Dollar lower post Fed
The Fed left interest rates unchanged yesterday and said monetary policy needs to remain restrictive for as long as necessary to return inflation to target, though Powell said the next move in rates is likely to be a cut. The dollar had given up some ground ahead of the meeting following softer than expected US economic data and has weakened a bit further post the meeting, trading at around $1.0720 and $1.2530 vis-a-vis the euro and sterling respectively this morning, with EURGBP little changed in and around £0.8550.
US bond yields have drifted lower following the Fed meeting to leave 2- and 10-year yields both down around 10bps from Tuesday’s close, with the market now pricing in about a 90% chance of a first rate cut in November. Meanwhile, US equity markets gave up some initial gains leaving the S&P 500 slightly lower on the day.
In its post-meeting statement the Fed noted that inflation has eased over the past year but there has been “a lack of further progress” to the 2% target in recent months, and reiterated its policy position that it will not be appropriate to cut interest rates until it has gained greater confidence that inflation is moving sustainably towards target. The Fed also announced that it will slow the pace at which it is reducing the size of its balance sheet (QT) from June.

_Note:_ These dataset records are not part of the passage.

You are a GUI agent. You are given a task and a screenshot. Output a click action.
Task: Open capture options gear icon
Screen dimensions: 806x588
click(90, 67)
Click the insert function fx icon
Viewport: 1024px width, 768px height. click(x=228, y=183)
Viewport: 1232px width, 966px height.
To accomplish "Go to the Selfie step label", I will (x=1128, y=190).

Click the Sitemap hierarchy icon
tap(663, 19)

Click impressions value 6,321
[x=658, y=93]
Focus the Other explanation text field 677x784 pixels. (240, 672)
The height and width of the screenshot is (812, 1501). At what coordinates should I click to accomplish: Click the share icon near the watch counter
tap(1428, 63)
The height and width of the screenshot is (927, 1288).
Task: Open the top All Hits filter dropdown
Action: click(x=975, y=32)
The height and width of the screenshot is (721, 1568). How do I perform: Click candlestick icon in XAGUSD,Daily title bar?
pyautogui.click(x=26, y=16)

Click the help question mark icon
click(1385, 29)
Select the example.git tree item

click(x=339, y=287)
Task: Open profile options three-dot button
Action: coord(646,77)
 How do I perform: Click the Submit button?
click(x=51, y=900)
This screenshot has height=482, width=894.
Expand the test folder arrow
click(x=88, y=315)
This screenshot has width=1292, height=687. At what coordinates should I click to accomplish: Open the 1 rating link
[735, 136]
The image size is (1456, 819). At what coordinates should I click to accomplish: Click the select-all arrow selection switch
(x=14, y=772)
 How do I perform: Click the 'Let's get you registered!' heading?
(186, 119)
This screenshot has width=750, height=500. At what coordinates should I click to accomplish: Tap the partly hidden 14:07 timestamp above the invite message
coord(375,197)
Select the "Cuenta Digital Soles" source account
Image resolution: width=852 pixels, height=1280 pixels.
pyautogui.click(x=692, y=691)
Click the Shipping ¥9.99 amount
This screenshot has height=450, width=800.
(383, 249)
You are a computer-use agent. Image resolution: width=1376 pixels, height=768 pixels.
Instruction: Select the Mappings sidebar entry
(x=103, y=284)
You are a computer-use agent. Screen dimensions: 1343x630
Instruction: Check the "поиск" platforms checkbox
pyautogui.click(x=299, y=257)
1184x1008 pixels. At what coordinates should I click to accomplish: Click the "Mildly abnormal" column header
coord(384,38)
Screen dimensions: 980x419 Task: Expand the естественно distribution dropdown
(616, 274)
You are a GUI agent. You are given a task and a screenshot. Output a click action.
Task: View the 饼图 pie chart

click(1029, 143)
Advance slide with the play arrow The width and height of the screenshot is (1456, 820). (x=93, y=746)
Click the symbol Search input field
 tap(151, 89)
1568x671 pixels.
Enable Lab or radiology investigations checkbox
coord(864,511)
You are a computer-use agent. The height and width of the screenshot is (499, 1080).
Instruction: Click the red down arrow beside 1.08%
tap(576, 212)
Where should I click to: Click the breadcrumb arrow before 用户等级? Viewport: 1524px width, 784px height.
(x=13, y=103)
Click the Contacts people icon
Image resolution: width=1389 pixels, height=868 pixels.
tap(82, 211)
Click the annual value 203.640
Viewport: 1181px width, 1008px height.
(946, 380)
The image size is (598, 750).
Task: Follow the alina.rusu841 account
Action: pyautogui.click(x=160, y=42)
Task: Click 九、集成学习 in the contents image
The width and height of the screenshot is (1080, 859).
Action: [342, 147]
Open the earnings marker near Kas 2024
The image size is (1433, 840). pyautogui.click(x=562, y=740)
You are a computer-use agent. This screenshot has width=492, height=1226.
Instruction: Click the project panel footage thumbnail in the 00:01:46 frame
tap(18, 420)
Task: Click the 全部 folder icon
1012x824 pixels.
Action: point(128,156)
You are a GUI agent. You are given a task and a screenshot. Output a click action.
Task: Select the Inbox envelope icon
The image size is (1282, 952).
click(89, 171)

Yesterday saw the release of some softer than forecast economic data out of the US. The ISM index of manufacturing activity fell back into contractionary territory in the month of April amid a notable decline in new orders, while in the labour market, the number of job openings fell by almost 4% in March.
Economic data due today includes jobless claims, factory orders and productivity/unit labour costs in the US, while the OECD has just published its latest Economic Outlook.